How to complete this task: Your response should contain each line of the data that includes "computer".

Dataset entries:
__________________________________________________
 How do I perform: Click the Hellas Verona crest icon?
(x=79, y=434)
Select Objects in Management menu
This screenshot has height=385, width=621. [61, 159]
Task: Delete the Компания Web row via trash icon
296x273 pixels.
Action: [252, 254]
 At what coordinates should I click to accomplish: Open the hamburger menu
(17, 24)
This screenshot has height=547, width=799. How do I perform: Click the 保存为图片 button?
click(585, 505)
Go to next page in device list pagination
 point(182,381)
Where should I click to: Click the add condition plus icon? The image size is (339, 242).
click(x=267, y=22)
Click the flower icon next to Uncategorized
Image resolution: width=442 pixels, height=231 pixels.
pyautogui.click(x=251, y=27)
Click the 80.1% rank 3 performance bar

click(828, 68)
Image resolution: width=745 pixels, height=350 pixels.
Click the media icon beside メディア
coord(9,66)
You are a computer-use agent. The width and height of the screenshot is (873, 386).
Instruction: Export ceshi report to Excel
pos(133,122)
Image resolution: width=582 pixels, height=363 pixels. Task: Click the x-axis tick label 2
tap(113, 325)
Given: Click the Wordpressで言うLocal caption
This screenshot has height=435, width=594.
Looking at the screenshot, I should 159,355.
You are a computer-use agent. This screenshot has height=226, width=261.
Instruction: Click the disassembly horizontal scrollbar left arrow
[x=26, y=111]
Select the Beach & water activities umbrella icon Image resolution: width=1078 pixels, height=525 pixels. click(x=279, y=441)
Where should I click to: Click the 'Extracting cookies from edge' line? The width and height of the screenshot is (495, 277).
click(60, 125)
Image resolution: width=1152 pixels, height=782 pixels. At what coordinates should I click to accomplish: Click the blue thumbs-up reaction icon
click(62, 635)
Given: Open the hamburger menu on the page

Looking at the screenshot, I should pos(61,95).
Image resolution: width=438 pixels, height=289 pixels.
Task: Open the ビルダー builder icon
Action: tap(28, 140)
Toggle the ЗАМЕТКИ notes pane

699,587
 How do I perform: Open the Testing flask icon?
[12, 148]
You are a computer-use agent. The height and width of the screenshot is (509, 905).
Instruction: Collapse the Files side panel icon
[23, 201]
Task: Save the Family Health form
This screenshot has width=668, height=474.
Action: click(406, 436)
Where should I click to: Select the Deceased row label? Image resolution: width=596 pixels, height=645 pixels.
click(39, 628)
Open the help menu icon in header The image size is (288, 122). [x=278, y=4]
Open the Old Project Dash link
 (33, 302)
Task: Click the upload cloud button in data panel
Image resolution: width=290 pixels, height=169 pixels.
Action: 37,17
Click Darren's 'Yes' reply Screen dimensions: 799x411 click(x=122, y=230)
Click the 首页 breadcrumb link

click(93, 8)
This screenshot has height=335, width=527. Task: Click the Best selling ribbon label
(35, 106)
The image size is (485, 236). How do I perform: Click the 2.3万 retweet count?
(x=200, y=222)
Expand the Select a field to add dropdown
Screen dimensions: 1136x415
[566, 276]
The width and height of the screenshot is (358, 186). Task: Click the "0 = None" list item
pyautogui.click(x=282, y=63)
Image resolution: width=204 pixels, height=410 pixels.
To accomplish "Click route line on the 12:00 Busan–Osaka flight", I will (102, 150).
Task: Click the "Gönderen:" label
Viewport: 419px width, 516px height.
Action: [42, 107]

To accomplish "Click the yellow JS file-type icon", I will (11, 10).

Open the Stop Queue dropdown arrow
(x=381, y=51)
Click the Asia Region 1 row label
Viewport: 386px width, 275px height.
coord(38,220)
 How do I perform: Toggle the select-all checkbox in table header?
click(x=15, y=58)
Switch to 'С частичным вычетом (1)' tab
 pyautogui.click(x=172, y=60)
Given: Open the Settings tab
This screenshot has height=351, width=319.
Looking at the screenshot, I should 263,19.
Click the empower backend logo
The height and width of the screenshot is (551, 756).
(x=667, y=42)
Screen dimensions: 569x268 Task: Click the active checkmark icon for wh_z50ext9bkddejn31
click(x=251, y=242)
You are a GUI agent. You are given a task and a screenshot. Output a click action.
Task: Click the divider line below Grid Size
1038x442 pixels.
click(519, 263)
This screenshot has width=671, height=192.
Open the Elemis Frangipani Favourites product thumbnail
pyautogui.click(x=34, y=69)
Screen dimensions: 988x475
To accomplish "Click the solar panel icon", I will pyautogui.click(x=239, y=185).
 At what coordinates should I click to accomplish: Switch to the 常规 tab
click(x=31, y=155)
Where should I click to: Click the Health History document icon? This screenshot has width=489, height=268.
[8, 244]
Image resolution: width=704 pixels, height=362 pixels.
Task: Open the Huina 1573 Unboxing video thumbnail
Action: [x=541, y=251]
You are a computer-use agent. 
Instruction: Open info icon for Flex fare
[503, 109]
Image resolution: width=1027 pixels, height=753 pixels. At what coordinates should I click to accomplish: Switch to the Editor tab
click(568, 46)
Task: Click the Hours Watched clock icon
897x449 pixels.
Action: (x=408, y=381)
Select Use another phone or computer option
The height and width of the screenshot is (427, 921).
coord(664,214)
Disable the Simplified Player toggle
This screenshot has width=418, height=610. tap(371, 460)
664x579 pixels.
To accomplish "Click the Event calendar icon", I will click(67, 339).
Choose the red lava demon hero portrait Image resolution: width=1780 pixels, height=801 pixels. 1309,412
__________________________________________________
Exercise response:
You are a computer-use agent. The width and height of the screenshot is (873, 386).
You are a computer-use agent. This screenshot has height=226, width=261.
You are a computer-use agent. The height and width of the screenshot is (509, 905).
You are a computer-use agent. 
Select Use another phone or computer option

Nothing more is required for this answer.